LOL! That's the fear I had too... and then that's exactly what happened! I got over it though, no shot no worries - maybe he'll be even bigger next year. 

I used a green mountain camo blank to make the riser. For the core, I used action bamboo and superactionwood laminates. I used a .030 carbon strip under the glass on the back, and glass on the belly. I used black glass because I couldn't decide what veneer I would like on my limbs, AND I thought the black would look nice and classic with the green on the riser, AND I really just liked the look of a lot of the Bear bows that have the black glass and wanted mine to look like that. I used a black white black phoenelic stack for my tip overlays so I could use a fast flite string. 

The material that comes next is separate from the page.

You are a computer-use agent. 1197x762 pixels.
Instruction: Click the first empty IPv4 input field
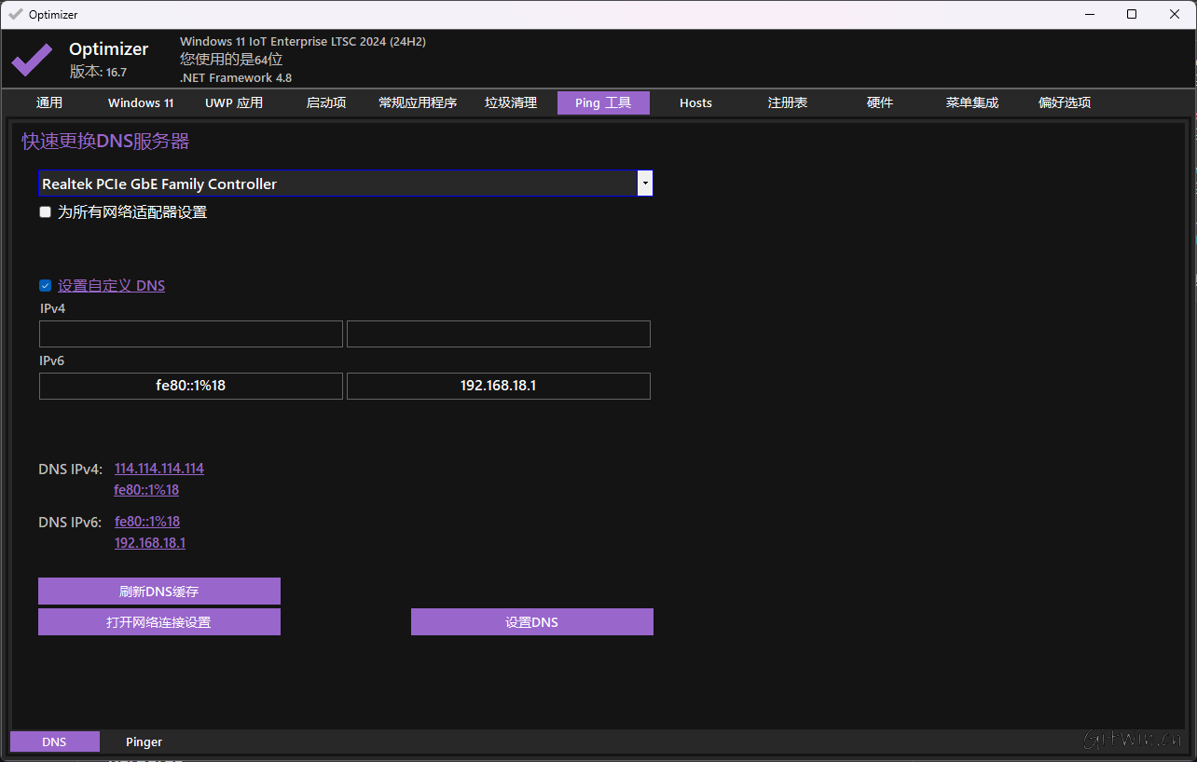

The bow is 62# draw weight at my 30" draw, 57# @28".


----------



## Stihl051master (May 3, 2010)

I pretty much used a drum sander and then files and sandpaper to shape the grip to my hand. I like a little lower wrist position (if you've ever gotten feather cuts on your fingers you know what I mean). I was going to do a leather wrap on the handle, but I like the wood grain pattern too much to cover it, so I used a round file and cut finger and a thumb groove to fit my hand, and then stippled the grip for non-slippage using a dremel, a small diamond ball bit, and nerves of steel b/c one slip up and I would ef up a WHOLE lot of work ...LOL


----------



## fubar2 (May 4, 2010)

A very nice bow you have built. Be sure and give it a taste of blood this fall.


----------



## ShoerFast (May 4, 2010)

Fantastic Craftsmanship!  

Shot a Martin Hatfield for years, 85# @ 30" draw as ordered from Cabalies custom shop (not a custom bow) . 

Took more elk with it then deer, but broke it last July, brought a tear to my eye. 

Found a Martin Hunter that draws 75# @ 30" , lighter then the Hatfield by a margin, 2 #'s 4ozs! 

Showed her 2 bulls last fall, she was ready! But I made a few mistakes with those ol-timers. 

Shooting a Martin is as close to shooting a custom as a factory is going to get, i am told, there is something magical about releasing an arrow from a smooth traditional bow! 

Good Job! 


Me and my Martin, it's a beautiful thing!


----------



## Stihl051master (May 4, 2010)

Those Martins are nice bows for sure. I currently also have an Old 67# Bear Polar, a Blackhawk Scorpion, a Bear Alaskan, and an old Bear Cub too. I had another Alaskan but I gave it to my friend's wife so she could shoot too. The bows seem to accumulate just like the saws do. 

One thing I would like to do some day is give Elk hunting a try. They have some (very) limited elk hunting in Michigan, but it's once in a lifetime if you get drawn, then you have to hire a guide, etc. Lots of stuff. I am truly lucky to be able to walk out my back door and go deer hunting though, so I can't complain a bit. 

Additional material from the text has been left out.